-- Start --

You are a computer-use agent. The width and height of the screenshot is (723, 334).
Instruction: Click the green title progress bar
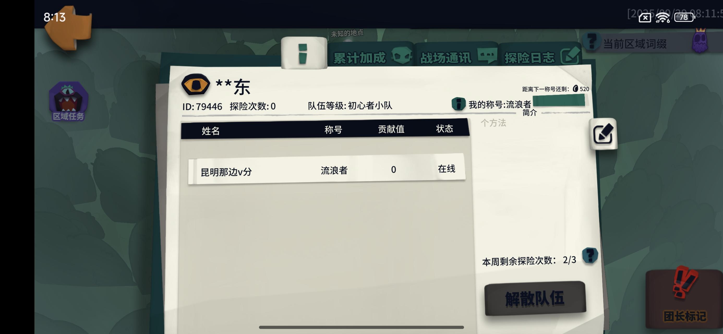tap(559, 100)
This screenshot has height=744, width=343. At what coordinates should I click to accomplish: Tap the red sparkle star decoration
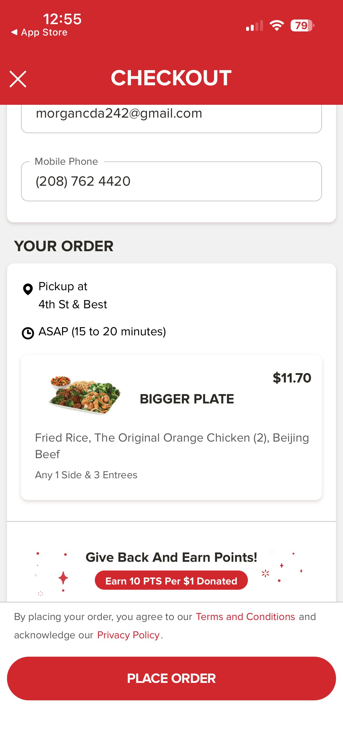point(63,578)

-- End --

◆ CHALLENGE: In the listing, swap every instance of "screenshot" for "image" and keep everything else the same. Leave the pictures out of your answer.

◆ PROBLEM SOLUTION:
You are a computer-use agent. The width and height of the image is (723, 334).
Instruction: Click the green title progress bar
tap(559, 100)
This image has height=744, width=343. At what coordinates should I click to accomplish: Tap the red sparkle star decoration
point(63,578)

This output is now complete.